Question en litige no 4 : Est-ce que la division générale a commis une erreur de droit en se fiant au rapport psychiatrique du Dr Rajender KumarNote de bas de page 8, au détriment d’éléments de preuve plus pertinents, qui a été produit plus de quatre ans avant la fin de la PMA?

[19] Le demandeur conteste ce qu’il interprète comme le fait que la division générale se soit fondée sur le rapport du Dr Kumar datant de décembre 2013, où le demandeur a reçu une note de 80 à son évaluation globale de fonctionnement, ce qui signifie qu’une déficience est loin d’être grave. Le demandeur soutient qu’il n’a jamais prétendu qu’il était invalide en décembre 2013.
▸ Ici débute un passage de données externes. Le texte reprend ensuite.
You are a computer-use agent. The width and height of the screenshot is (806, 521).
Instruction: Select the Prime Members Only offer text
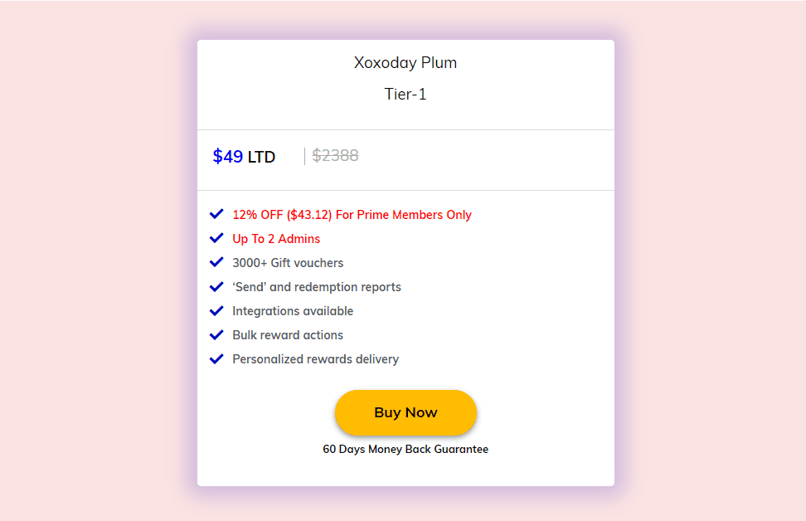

[20] Je ne constate pas une cause défendable à cet égard. Au paragraphe 12 de sa décision, il est évident que la division générale a fait référence à la note obtenue par le demandeur en décembre 2013 seulement pour démontrer à juste titre qu’un diagnostic n’est pas synonyme de déficience importante; le Dr Kumar a diagnostiqué chez le demandeur un trouble dépressif majeur et un trouble d’anxiété généralisé, mais il lui a tout de même attribué une note de 80 à l’évaluation globale de fonctionnement.

[21] Je ne constate pas non plus qu’il est défendable, comme le dit le demandeur, que la division générale ait mal interprété le rapport du Dr Kumar datant de novembre 2016. Il est vrai que la division générale a insisté sur le fait que le Dr Kumar n’avait pas précisément écarté la possibilité de travailler, mais il ne s’agit de rien de plus qu’une interprétation fidèle de ce que le psychiatre a écrit. La division générale a souligné que le Dr Kumar n’avait pas établi un lien direct entre l’incapacité du demandeur de conserver un emploi et son état psychologique. La division générale a également fait référence aux éléments de preuve qui démontraient que plusieurs des emplois du demandeur ont pris fin pour des raisons qui n’avaient rien à voir avec une déficience. Le Dr Kumar a conclu que le demandeur allait « demeurer dépressif avec une gravité modérément [sic]Note de bas de page 9 », mais, comme l’a noté la division générale à juste titre, cela ne voulait pas nécessairement dire que le demandeur était incapable de détenir tout type d’occupation véritablement rémunératrice.

Conclusion

[22] Comme le demandeur n’a invoqué aucun moyen d’appel conférant à l’appel une chance raisonnable de succès, la demande de permission d’en appeler est rejetée.